Source records:
%%

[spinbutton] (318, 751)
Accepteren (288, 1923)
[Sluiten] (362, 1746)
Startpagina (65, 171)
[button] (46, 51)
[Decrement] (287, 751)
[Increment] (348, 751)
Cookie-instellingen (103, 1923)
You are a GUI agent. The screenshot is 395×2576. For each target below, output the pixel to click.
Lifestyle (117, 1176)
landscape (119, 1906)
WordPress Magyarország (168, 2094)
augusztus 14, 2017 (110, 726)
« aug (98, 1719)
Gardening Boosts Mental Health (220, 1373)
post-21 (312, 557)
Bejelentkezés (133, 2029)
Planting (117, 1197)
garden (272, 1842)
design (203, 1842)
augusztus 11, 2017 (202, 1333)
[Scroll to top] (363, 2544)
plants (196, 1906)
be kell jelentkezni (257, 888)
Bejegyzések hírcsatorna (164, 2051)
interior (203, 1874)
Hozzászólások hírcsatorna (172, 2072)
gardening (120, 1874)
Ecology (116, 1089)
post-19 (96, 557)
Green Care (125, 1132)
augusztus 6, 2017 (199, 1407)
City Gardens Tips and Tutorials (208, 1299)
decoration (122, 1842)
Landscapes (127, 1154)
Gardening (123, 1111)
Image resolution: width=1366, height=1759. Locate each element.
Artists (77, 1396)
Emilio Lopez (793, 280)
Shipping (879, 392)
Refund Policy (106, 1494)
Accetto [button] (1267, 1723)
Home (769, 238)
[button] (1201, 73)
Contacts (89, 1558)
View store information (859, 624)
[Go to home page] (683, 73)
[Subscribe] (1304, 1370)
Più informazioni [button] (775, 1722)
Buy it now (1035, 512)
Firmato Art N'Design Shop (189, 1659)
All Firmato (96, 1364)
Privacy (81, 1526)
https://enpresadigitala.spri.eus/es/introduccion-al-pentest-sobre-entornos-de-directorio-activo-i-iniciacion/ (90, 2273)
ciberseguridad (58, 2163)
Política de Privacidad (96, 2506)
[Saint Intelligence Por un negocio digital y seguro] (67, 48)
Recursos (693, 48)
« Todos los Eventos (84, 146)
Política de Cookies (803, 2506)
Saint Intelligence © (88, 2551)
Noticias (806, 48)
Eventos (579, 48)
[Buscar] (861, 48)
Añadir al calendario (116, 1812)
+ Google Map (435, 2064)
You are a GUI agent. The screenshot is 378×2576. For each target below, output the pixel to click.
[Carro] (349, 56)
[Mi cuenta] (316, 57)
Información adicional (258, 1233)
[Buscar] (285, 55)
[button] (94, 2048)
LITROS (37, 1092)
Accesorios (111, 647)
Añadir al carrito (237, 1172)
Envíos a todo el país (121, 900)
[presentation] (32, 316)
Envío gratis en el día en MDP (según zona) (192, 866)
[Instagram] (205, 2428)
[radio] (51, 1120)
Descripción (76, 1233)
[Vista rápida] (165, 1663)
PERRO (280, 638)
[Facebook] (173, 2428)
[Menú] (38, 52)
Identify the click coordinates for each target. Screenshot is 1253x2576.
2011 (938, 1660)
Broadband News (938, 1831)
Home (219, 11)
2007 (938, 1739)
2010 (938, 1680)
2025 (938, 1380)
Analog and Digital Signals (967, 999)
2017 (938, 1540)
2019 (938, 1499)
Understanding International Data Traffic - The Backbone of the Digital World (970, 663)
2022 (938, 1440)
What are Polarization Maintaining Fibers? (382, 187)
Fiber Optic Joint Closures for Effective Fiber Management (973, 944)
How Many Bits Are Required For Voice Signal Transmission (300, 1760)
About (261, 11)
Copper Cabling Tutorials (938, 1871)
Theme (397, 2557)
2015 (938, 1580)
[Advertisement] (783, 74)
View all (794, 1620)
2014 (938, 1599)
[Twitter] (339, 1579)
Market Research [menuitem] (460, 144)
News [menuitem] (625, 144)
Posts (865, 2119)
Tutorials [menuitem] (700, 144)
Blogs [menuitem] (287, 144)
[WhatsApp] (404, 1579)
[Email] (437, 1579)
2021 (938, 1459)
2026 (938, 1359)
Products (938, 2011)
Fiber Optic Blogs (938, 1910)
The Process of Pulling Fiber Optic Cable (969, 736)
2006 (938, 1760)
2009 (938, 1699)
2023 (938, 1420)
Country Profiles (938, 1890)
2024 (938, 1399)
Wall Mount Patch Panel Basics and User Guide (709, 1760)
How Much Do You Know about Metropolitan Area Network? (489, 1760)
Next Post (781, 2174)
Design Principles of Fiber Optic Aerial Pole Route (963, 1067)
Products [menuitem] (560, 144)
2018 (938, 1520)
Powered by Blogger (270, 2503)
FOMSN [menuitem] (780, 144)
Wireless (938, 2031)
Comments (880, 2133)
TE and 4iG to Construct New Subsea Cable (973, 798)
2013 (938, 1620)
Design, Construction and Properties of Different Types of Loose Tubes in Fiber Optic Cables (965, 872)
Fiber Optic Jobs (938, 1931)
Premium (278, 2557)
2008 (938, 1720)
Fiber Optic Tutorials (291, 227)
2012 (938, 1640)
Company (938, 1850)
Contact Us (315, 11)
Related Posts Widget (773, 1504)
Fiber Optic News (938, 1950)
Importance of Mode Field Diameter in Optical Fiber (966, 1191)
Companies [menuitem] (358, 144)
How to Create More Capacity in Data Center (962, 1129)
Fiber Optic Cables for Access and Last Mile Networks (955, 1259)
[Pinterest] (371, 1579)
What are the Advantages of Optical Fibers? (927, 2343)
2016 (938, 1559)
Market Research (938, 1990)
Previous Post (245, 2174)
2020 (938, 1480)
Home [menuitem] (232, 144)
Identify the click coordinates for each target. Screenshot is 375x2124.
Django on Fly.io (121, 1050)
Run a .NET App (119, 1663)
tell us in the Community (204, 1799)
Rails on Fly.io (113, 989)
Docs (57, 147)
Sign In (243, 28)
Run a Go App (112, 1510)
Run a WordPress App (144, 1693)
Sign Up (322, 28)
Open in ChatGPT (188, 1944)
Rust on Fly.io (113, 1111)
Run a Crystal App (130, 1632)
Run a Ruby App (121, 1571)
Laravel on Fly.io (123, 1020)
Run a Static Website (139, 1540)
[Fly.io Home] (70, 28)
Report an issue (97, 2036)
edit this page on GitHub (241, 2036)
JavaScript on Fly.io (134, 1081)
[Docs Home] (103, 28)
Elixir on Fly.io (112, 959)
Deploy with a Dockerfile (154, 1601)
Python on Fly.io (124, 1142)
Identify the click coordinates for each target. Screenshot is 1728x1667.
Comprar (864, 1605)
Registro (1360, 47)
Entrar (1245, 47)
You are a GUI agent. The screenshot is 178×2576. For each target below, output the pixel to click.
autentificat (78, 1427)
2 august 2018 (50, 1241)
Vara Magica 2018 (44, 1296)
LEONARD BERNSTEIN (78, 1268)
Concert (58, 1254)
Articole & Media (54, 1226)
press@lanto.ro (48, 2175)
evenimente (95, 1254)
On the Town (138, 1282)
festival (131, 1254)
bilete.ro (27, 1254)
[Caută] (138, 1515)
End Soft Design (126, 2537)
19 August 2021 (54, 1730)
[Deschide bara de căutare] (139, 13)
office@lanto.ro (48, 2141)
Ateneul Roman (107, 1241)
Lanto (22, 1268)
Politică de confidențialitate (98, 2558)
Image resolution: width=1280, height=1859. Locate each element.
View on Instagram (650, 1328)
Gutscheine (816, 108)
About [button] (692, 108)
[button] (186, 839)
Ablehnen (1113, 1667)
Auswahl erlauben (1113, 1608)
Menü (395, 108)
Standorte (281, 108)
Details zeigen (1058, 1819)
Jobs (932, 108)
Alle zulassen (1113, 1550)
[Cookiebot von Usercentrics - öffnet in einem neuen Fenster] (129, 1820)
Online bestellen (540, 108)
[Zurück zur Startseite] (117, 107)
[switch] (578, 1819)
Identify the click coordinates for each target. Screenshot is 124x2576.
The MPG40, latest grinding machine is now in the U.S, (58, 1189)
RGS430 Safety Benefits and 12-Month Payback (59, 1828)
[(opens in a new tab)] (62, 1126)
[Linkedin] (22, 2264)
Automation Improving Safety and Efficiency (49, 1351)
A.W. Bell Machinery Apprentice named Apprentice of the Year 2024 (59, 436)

%%

• [Task to complete]: The lines needed run from the first line of the data through the line containing "Descripción (76, 1233)"; give them again exactly and nothing else.

• [The completed task]:
[spinbutton] (318, 751)
Accepteren (288, 1923)
[Sluiten] (362, 1746)
Startpagina (65, 171)
[button] (46, 51)
[Decrement] (287, 751)
[Increment] (348, 751)
Cookie-instellingen (103, 1923)
You are a GUI agent. The screenshot is 395×2576. For each target below, output the pixel to click.
Lifestyle (117, 1176)
landscape (119, 1906)
WordPress Magyarország (168, 2094)
augusztus 14, 2017 (110, 726)
« aug (98, 1719)
Gardening Boosts Mental Health (220, 1373)
post-21 (312, 557)
Bejelentkezés (133, 2029)
Planting (117, 1197)
garden (272, 1842)
design (203, 1842)
augusztus 11, 2017 (202, 1333)
[Scroll to top] (363, 2544)
plants (196, 1906)
be kell jelentkezni (257, 888)
Bejegyzések hírcsatorna (164, 2051)
interior (203, 1874)
Hozzászólások hírcsatorna (172, 2072)
gardening (120, 1874)
Ecology (116, 1089)
post-19 (96, 557)
Green Care (125, 1132)
augusztus 6, 2017 (199, 1407)
City Gardens Tips and Tutorials (208, 1299)
decoration (122, 1842)
Landscapes (127, 1154)
Gardening (123, 1111)
Image resolution: width=1366, height=1759. Locate each element.
Artists (77, 1396)
Emilio Lopez (793, 280)
Shipping (879, 392)
Refund Policy (106, 1494)
Accetto [button] (1267, 1723)
Home (769, 238)
[button] (1201, 73)
Contacts (89, 1558)
View store information (859, 624)
[Go to home page] (683, 73)
[Subscribe] (1304, 1370)
Più informazioni [button] (775, 1722)
Buy it now (1035, 512)
Firmato Art N'Design Shop (189, 1659)
All Firmato (96, 1364)
Privacy (81, 1526)
https://enpresadigitala.spri.eus/es/introduccion-al-pentest-sobre-entornos-de-directorio-activo-i-iniciacion/ (90, 2273)
ciberseguridad (58, 2163)
Política de Privacidad (96, 2506)
[Saint Intelligence Por un negocio digital y seguro] (67, 48)
Recursos (693, 48)
« Todos los Eventos (84, 146)
Política de Cookies (803, 2506)
Saint Intelligence © (88, 2551)
Noticias (806, 48)
Eventos (579, 48)
[Buscar] (861, 48)
Añadir al calendario (116, 1812)
+ Google Map (435, 2064)
You are a GUI agent. The screenshot is 378×2576. For each target below, output the pixel to click.
[Carro] (349, 56)
[Mi cuenta] (316, 57)
Información adicional (258, 1233)
[Buscar] (285, 55)
[button] (94, 2048)
LITROS (37, 1092)
Accesorios (111, 647)
Añadir al carrito (237, 1172)
Envíos a todo el país (121, 900)
[presentation] (32, 316)
Envío gratis en el día en MDP (según zona) (192, 866)
[Instagram] (205, 2428)
[radio] (51, 1120)
Descripción (76, 1233)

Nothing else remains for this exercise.